Sarcoidosis is a complex inflammatory disease that causes the harmful accumulation of tiny clumps of cells called granulomas in the body. In most cases, sarcoidosis manifests in the lungs and lymph nodes. However, in approximately 10% of patients, the heart is affected; This condition is known as ‘cardiac sarcoidosis (CS)’. Although relatively rare, CS can cause life-threatening complications, including arrhythmias, heart failure, or sudden cardiac death.
A surprising aspect of CS is that the condition sometimes involves the heart alone, without clinically apparent symptoms in other organs. This is referred to as isolated CS (iCS) in contrast to the multi-organ condition called systemic CS (sCS). According to previous studies, patients diagnosed with ICS have a poorer prognosis than patients with sCS, although the latter condition involves multiple organs rather than just the heart.

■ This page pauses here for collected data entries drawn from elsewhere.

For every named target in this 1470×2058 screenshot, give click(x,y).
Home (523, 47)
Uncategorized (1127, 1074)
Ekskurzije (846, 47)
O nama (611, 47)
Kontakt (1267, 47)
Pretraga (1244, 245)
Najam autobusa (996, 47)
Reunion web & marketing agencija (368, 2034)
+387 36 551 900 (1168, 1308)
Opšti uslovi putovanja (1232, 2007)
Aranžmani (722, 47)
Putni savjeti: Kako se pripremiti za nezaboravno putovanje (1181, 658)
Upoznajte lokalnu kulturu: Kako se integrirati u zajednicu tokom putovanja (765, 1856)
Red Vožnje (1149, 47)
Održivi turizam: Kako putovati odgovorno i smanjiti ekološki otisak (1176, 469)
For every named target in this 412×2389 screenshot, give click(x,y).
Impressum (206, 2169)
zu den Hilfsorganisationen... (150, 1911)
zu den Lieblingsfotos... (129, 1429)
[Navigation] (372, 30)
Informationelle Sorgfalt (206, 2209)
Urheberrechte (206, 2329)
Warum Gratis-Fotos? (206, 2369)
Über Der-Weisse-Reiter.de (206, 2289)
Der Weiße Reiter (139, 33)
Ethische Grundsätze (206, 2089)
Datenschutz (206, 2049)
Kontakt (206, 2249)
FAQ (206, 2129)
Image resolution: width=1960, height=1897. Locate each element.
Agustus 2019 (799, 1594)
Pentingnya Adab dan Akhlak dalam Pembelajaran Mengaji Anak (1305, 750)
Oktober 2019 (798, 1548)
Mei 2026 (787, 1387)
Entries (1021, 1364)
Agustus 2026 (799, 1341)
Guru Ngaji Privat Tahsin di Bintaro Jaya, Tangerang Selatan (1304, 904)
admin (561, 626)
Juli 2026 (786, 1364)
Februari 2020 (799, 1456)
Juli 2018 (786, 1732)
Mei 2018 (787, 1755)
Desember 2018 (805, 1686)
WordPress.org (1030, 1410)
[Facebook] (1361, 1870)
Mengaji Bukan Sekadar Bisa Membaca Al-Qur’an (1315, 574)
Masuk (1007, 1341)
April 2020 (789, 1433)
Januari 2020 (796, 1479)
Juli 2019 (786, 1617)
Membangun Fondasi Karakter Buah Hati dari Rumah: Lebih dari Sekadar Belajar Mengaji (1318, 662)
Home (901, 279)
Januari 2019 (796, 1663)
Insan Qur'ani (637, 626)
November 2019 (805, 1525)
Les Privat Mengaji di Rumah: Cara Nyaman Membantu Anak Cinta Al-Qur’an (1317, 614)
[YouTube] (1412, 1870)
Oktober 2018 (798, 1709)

This seemingly contradictory finding prompted a research team to investigate the issue in more detail. Researchers led by Daiichi Maeda, assistant professor in the Department of Cardiovascular Biology and Medicine at Juntendo University Graduate School of Medicine in Japan, recently conducted a detailed statistical analysis to explain the above findings. Their research, published European Journal of Heart Failure 12 Octoberm2023, co-authored by Juntendo University’s Yuya Matsu and Tohru Minamino, among others.
The team obtained data for this study from the ‘Management Imaging and Study of Japanese Patients with Cardiac Sarcoidosis (ILLUMINATE-CS)’ cohort, a large multi-centre, retrospective cohort database. They compared prognosis and selected clinical characteristics among a total of 475 patients with ICS or SCS. The primary outcome was a composite end point including all-cause mortality, hospitalization for heart failure, and fatal ventricular arrhythmia events.
Analysis showed that iCS patients were more likely than sCS patients to have a history of atrial fibrillation or heart failure, as well as lower ventricular ejection fraction (LVEF) and thus more impaired heart function. According to Cox proportional hazards analysis using an unadjusted model, patients with ICS were more likely to have a worse prognosis than patients with sCS based on defined primary outcomes. However, this association disappeared when the model was adjusted for other confounding factors.
These findings have important implications, as Dr. Maeda explained: “Our findings suggest that conditions at diagnosis determine prognosis rather than whether a patient has ICS or SCS. Therefore, early detection of ICS is important, although there is little chance of suspecting the disease before symptoms appear.He added that once a patient has decreased LVEF or experienced a cardiac event, the possibility of CS should be investigated so that they can be treated with immunosuppressants. Notably, this study also showed that both iCS and sCS patients responded equally well to steroids. .Treatment
Overall, this work sheds valuable light on some intriguing aspects of CS and highlights the need for further investigation. “We hope that our present study facilitates the development of an early diagnostic tool for CS and that researchers around the world engage in research on CS.Dr. Maeda finished.
We envision a future where all forms of sarcoidosis can be diagnosed and managed in a timely manner.